Although a number of techniques have been proposed to improve the quality of degraded speech, researchers have 
only recently begun to evaluate speech-enhancement in terms of the improvement in recognition accuracy that they 
provide for speech-recognition systems operating in natural environments. We are incorporating into our system a 
combination of techniques that come into play at different levels of the system, including pre-processing of the 
acoustical waveform, the development of physiologically and psychophysically motivated peripheral processing 
models (i.e. "ear models"), adaptive multimicrophone array processing, and dynamic adaptation to new speakers and 
environments by modifying the parameters used to represent the speech sounds.

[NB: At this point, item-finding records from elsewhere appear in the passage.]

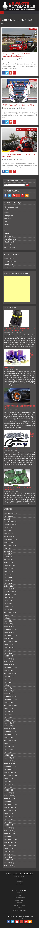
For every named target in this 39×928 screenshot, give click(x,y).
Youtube (14, 195)
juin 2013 (7, 819)
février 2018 (8, 662)
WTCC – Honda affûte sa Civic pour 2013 (18, 105)
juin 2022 (7, 574)
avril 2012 (7, 860)
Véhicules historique (19, 910)
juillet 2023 (7, 548)
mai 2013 (7, 822)
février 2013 (8, 831)
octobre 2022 (8, 568)
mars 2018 (7, 659)
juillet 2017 (7, 676)
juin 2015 (7, 749)
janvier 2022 (8, 589)
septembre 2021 (9, 595)
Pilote (19, 895)
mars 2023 (7, 560)
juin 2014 (7, 784)
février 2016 (8, 726)
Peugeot (6, 224)
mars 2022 (7, 583)
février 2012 (8, 866)
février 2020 (8, 624)
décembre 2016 (9, 697)
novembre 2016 (9, 700)
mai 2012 (7, 857)
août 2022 (7, 571)
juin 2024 (7, 528)
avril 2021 (7, 606)
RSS (26, 195)
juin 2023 (7, 551)
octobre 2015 (8, 737)
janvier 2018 (8, 665)
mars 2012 (7, 863)
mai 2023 (7, 554)
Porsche (6, 233)
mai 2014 (7, 787)
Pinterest (22, 195)
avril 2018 (7, 656)
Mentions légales (19, 876)
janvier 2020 (8, 627)
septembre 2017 (9, 673)
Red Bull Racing (8, 264)
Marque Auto (19, 900)
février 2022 (8, 586)
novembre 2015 (9, 735)
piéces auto (8, 245)
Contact (19, 879)
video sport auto (9, 248)
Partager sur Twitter (7, 73)
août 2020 (7, 615)
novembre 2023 (9, 539)
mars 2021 (7, 609)
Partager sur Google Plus (10, 73)
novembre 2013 (9, 805)
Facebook (5, 195)
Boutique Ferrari (9, 267)
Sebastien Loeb (9, 242)
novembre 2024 (9, 525)
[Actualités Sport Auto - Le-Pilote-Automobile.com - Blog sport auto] (18, 6)
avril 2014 (7, 790)
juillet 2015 (7, 746)
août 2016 (7, 708)
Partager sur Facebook (3, 73)
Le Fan (19, 903)
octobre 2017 (8, 670)
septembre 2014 (9, 775)
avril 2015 (7, 755)
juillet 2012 (7, 851)
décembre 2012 (9, 837)
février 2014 (8, 796)
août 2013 (7, 813)
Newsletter (19, 881)
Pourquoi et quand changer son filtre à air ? (19, 488)
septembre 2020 (9, 612)
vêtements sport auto (11, 207)
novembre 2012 (9, 839)
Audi (5, 230)
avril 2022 (7, 580)
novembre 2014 (9, 770)
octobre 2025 (8, 516)
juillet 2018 (7, 647)
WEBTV (20, 893)
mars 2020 (7, 621)
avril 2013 (7, 825)
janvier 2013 (8, 834)
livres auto (7, 219)
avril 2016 (7, 720)
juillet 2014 (7, 781)
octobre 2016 (8, 703)
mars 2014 (7, 793)
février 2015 (8, 761)
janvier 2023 (8, 566)
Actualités (33, 29)
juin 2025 (7, 519)
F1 (4, 227)
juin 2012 (7, 854)
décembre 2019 (9, 630)
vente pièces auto (10, 239)
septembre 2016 (9, 705)
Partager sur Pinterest (14, 73)
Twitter (9, 195)
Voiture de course (19, 905)
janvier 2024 (8, 536)
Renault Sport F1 (9, 258)
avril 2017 (7, 685)
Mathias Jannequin (9, 59)
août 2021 (7, 598)
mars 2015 (7, 758)
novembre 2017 (9, 668)
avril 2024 (7, 534)
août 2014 (7, 778)
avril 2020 (7, 618)
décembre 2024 (9, 522)
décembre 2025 (9, 513)
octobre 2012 (8, 842)
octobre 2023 (8, 542)
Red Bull (6, 210)
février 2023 (8, 563)
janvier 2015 (8, 764)
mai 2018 (7, 653)
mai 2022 (7, 577)
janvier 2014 (8, 799)
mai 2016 (7, 717)
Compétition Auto (31, 129)
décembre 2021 (9, 592)
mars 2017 (7, 688)
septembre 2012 (9, 845)
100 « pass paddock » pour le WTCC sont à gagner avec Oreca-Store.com (18, 55)
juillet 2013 (7, 816)
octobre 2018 (8, 638)
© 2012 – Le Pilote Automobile (19, 874)
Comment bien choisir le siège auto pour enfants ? (19, 330)
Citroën (6, 213)
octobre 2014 (8, 772)
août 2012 (7, 848)
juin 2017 (7, 679)
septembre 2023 (9, 545)
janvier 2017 (8, 694)
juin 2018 (7, 650)
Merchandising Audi (10, 261)
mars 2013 (7, 828)
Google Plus (18, 195)
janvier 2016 (8, 729)
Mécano (19, 908)
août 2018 (7, 644)
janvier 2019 (8, 633)
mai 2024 (7, 531)
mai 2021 (7, 603)
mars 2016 (7, 723)
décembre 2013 (9, 802)
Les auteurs (19, 884)
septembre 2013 (9, 810)
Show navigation (2, 12)
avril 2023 (7, 557)
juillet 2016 (7, 711)
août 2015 (7, 743)
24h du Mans (8, 236)
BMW (5, 222)
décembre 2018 (9, 635)
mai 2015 (7, 752)
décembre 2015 (9, 732)
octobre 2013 (8, 807)
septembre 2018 (9, 641)
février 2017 (8, 691)
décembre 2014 (9, 767)
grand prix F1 (8, 216)
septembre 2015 (9, 740)
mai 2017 (7, 682)
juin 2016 (7, 714)
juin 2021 (7, 601)
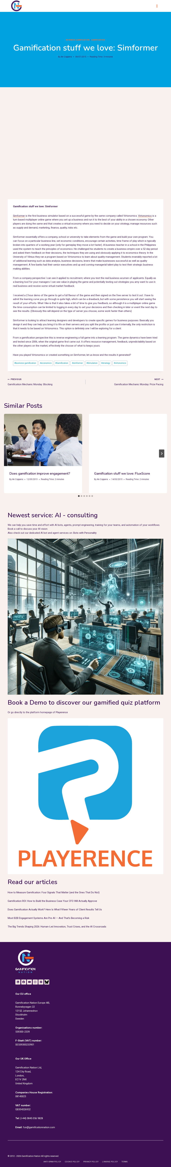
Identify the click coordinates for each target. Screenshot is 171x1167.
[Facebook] (23, 982)
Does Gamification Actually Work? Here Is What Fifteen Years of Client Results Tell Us (55, 909)
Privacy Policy (91, 1162)
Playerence (62, 712)
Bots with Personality (85, 532)
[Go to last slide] (9, 453)
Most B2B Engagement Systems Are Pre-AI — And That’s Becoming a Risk (48, 918)
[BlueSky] (46, 982)
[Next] (161, 453)
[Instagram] (35, 982)
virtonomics (120, 363)
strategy (105, 363)
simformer (77, 363)
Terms (125, 1162)
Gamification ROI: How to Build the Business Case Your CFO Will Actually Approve (52, 900)
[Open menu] (158, 6)
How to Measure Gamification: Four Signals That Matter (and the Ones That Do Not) (54, 892)
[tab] (79, 496)
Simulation (92, 363)
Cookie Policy (72, 1162)
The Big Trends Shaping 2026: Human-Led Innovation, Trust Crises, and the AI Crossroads (57, 926)
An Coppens (66, 57)
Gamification (98, 40)
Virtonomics (145, 215)
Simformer (19, 215)
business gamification (78, 40)
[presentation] (43, 440)
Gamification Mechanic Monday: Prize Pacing (138, 382)
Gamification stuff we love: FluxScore (122, 473)
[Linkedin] (17, 982)
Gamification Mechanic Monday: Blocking (30, 382)
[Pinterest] (40, 982)
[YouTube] (29, 982)
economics (46, 363)
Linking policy (110, 1162)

In this talk we will focus only on 
our work in the first category, acoustical preprocessing. 
1This research was sponsored by the Defense Advanced Research Projects Agency (DOD), ARPA Order No. 
5167, under contract number N00039-85-C-0163. The views and conclusions contained in this document are those 
of the authors and should not be interpreted as representing the official policies, either expressed or implied, of the 
Defense Advanced Research Projects Agency or the US Government. 
311 
There are many sources of acoustical distortion that can degrade the accuracy of speech-recognition systems. For 
example, obstacles to robustness include additive noise from machinery, competing talkers, etc., reverberation from 
surface reflections in a room, and spectral shaping by microphones and the vocal tracts of individual speakers. 

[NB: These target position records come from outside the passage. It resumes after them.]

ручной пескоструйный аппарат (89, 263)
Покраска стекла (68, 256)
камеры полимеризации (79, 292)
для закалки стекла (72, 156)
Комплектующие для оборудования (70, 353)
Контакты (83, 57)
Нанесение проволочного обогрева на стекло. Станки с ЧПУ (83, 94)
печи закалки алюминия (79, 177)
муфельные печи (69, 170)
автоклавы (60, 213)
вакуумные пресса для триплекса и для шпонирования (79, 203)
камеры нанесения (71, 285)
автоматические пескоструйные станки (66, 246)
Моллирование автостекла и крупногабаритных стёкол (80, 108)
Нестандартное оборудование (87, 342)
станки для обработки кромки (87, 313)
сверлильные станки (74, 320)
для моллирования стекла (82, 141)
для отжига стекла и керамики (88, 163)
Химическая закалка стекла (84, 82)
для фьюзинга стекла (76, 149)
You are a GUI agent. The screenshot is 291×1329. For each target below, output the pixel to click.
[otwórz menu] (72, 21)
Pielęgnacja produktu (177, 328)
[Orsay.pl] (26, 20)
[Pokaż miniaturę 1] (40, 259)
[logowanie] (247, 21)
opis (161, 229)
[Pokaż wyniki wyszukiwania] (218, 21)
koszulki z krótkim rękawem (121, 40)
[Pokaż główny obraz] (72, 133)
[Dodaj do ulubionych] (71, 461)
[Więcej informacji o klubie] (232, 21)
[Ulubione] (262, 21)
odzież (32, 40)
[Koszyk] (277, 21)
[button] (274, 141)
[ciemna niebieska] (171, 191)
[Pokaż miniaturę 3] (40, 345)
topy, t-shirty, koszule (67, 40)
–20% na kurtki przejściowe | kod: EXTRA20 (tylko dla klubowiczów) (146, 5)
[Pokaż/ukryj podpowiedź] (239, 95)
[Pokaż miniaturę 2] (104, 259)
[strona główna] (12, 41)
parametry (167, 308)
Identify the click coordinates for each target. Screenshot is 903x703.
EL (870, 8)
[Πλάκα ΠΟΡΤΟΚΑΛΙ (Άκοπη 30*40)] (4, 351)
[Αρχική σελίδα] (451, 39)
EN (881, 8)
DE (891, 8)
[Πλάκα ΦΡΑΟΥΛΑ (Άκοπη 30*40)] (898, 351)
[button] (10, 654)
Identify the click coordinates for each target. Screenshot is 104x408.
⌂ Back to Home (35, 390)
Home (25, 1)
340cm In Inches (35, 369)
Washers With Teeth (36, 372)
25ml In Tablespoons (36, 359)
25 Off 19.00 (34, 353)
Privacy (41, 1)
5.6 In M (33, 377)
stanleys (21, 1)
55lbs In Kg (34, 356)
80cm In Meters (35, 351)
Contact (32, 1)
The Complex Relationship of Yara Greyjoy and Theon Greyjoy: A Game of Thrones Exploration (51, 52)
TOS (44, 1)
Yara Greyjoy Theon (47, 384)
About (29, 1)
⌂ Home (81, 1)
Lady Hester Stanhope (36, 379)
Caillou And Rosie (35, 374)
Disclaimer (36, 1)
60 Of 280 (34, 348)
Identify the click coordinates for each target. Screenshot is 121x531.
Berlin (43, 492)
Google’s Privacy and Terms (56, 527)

These sources of distortion cluster into two complementary classes: additive noise (as in the first two examples) and 
distortions resulting the convolution of the speech signal with an unknown linear system (as in the remaining three). 

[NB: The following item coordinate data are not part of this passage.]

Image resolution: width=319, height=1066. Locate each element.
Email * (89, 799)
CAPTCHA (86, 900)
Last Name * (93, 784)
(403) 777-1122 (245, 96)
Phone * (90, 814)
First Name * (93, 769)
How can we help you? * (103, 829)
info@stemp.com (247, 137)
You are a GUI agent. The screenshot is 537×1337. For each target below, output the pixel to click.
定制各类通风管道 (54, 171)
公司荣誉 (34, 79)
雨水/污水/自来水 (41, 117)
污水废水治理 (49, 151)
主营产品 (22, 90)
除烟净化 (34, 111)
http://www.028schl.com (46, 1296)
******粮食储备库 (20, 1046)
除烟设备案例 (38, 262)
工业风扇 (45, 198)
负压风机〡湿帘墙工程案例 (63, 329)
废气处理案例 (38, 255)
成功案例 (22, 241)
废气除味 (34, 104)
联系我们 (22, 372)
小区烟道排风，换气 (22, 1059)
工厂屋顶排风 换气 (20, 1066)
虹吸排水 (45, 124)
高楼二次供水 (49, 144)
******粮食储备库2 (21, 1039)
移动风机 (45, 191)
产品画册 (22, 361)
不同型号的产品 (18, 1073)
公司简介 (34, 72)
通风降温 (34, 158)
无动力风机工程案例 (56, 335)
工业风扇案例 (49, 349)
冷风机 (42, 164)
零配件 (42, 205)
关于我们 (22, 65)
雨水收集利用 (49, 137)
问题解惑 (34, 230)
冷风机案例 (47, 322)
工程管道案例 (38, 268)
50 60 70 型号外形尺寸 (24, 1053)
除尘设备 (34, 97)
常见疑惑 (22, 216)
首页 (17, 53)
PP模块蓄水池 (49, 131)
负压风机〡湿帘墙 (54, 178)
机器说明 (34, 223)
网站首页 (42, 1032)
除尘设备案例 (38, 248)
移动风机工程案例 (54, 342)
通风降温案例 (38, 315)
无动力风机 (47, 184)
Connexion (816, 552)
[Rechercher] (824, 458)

In the classical speech-enhancement literature, two complementary techniques have been proposed to cope with 
these problems: spectral subtraction and spectral normalization. In spectral subtraction one estimates the amount of 
background noise present during non-speech intervals, and subtracts the estimated spectral density of the noise from 
the incoming signal (e.g. Boll, 1979; Berouti et al., 1979). In spectral normalization (sometimes referred to as 
"blind deconvolution"), one estimates the average spectrum when speech is present and applies a multiplicative 
normalization factor with respect to a reference spectrum (e.g. Stockham et al., 1975). While these procedures were 
once thought to be of limited practical benefit, based on the results of experiments concerning the human perception 
of speech, results of recent applications of them to automatic speech-recognitions systems have been more 
encouraging (e.g. Porter and Boll, 1984; Van Compernolle, 1987). 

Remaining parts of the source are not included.